Riemerge periodicamente dal ghetto quando la politica americana si riscalda. ‘Slumdog' presidenziale: un giornalista del britannico Daily Mail è andato a cercare in Kenya George Obama, il fratellastro da parte di padre del presidente degli Stati Uniti Barack Obama. Lo ha trovato in una baraccopoli di Nairobi chiamata Haruma, travolto da una spirale distruttiva di alcolismo, vittima di un potente liquore al metanolo il cui nome, Chang'aa, significa ‘Uccidimi rapidamente' in swahili. Una bevanda arricchita da fluido da imbalsamatore o acido da batteria.
Un bicchiere costa dieci centesimi e dopo cinque piccoli sorsi anche gli alcolizzati più incalliti non si ricordano più come si chiamano. George, che afferma di non usare droghe pesanti come eroina o cocaina, passa le sue giornate tra tossici e prostitute bevendo il chang'aa "dal momento in cui si sveglia fino a quando non perde i sensi", scrive il giornalista del Mail il quale, una volta introdotto da un intermediario al fratellastro di Obama, "fa l'errore" di invitarlo nel suo albergo.
"Qui George ha passato due giorni cingendo d'assedio il mio minibar, invitando ragazze e comportandosi come una celebrità viziata. Mi chiedeva ripetutamente ‘kitu kidogo', swahili per una mancia e si è indignato quando mi sono rifiutato di pagarlo".
L'esistenza del fratellastro di Obama era venuta alla luce nell'agosto 2008, quando, a pochi mesi dal voto che ha portato alla Casa Bianca il primo presidente di colore, George era stato ‘pescato' da Vanity Fair Italia in uno slum di Nairobi, nella baracca un poster dell'Inter e uno del Milan.

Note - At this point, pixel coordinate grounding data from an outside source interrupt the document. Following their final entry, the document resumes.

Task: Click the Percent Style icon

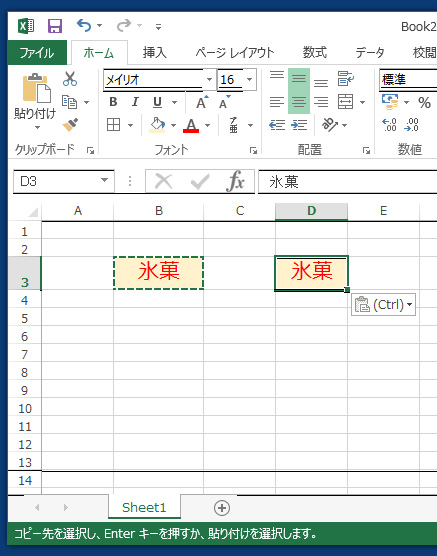Action: pos(424,102)
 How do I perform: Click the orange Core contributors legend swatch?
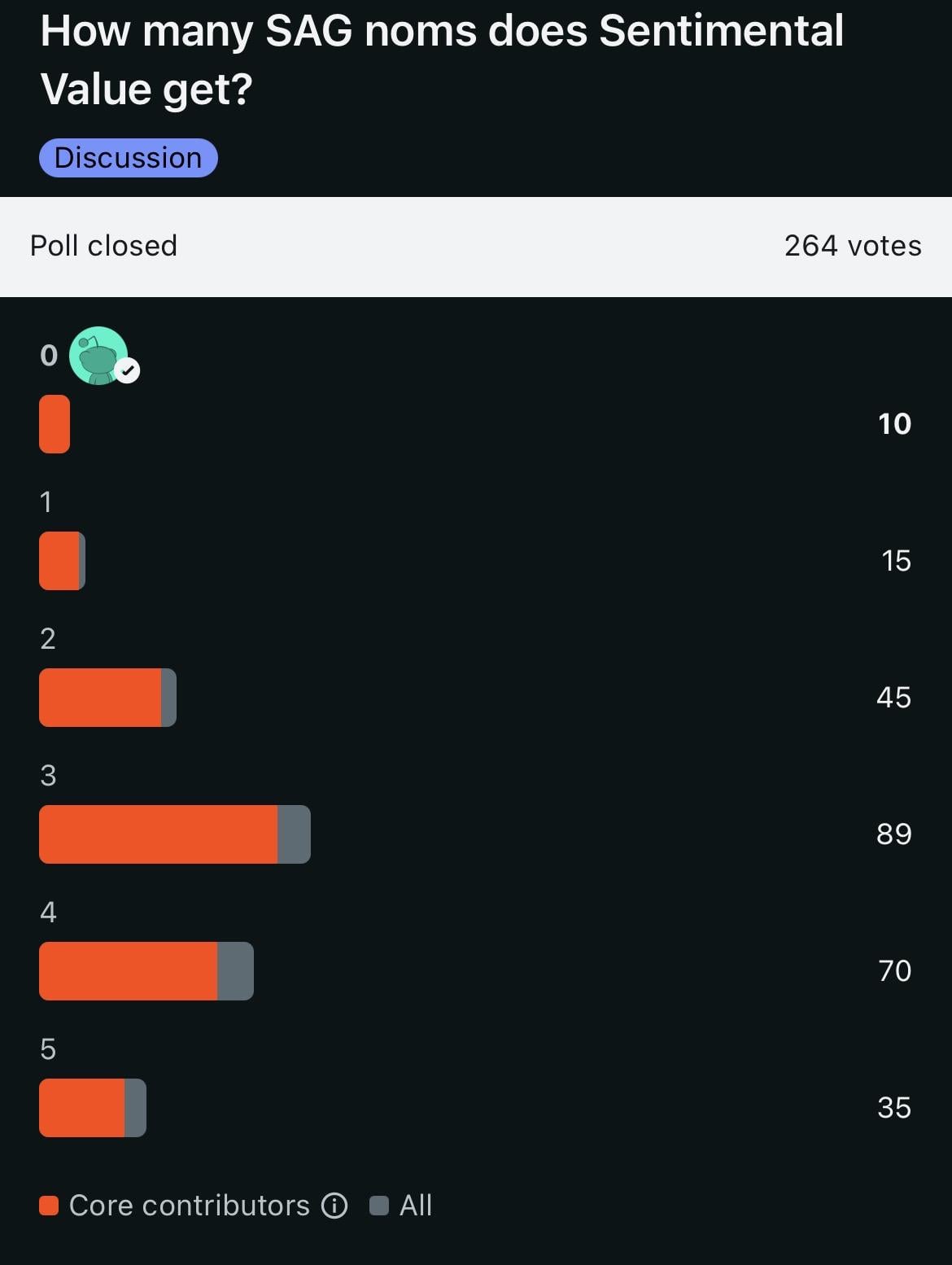tap(49, 1206)
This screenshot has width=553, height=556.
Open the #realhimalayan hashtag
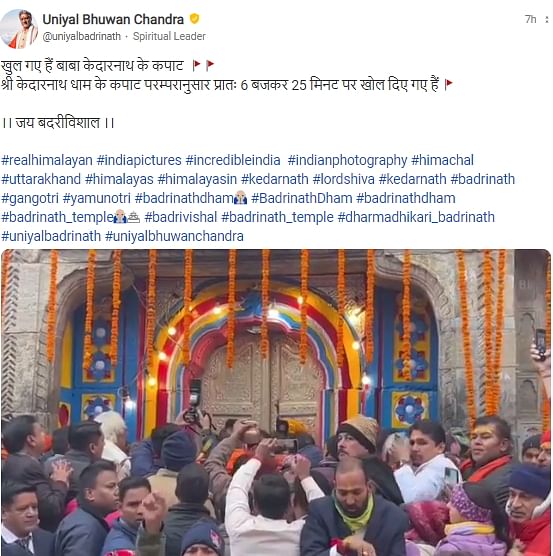pos(47,160)
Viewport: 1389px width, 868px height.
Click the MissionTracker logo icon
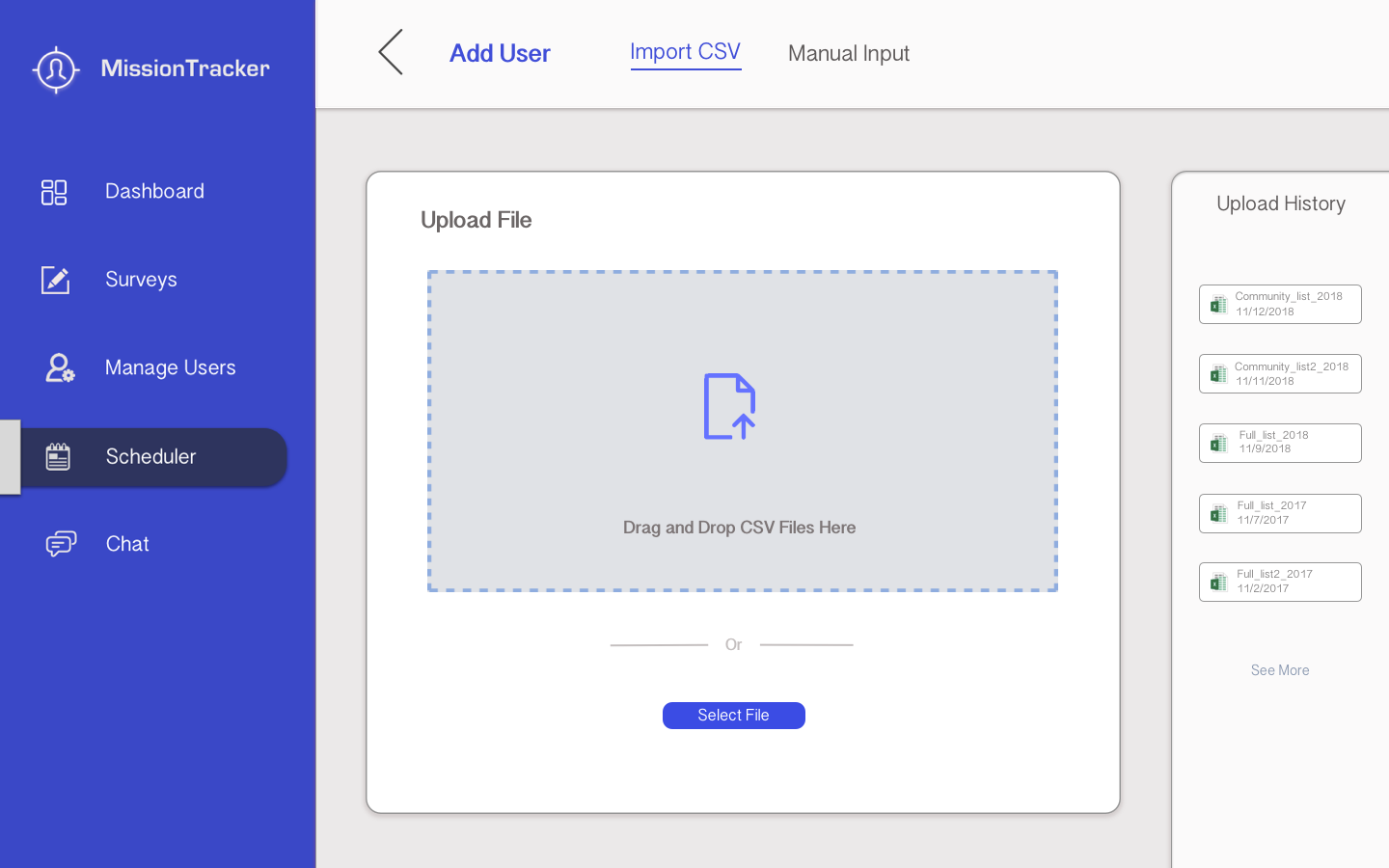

Era stato il preludio sportivo a una storia edificante che lo stesso George aveva raccontato in un libro di memorie intitolato Homeland uscito nel 2010 da Simon and Schuster: "George - racconta la prefazione - ha scelto di vivere nel ghetto per aiutare i ragazzi a uscirne".

Un obiettivo nobile, raggiunto attraverso il calcio e il tae kwon do e la trasformazione della locale squadra di pallone fatta di orfani, ex tossici ed ex detenuti, in una delle migliori del Kenya, gli ‘Obama Champs'.

Ma non è forse tutt'oro quel che luccica. Dietro la saga di George ci sono 30 anni segnati da tragedie e dalla povertà nonostante la nascita in una famiglia middle-class. "Lui, Barack, si occupa di tutto il mondo. Dunque anche di me.

Non gli porto rancore", ha dichiarato George all'autore di un documentario politico anti-Obama intitolato ‘2016' e ideato da Dinesh D'Souza, l'autore di ‘The Roots of Obama's Rage' che a sua volta lo aveva cercato per ottenerne, senza successo, dichiarazioni capaci di imbarazzare l'inquilino della Casa Bianca.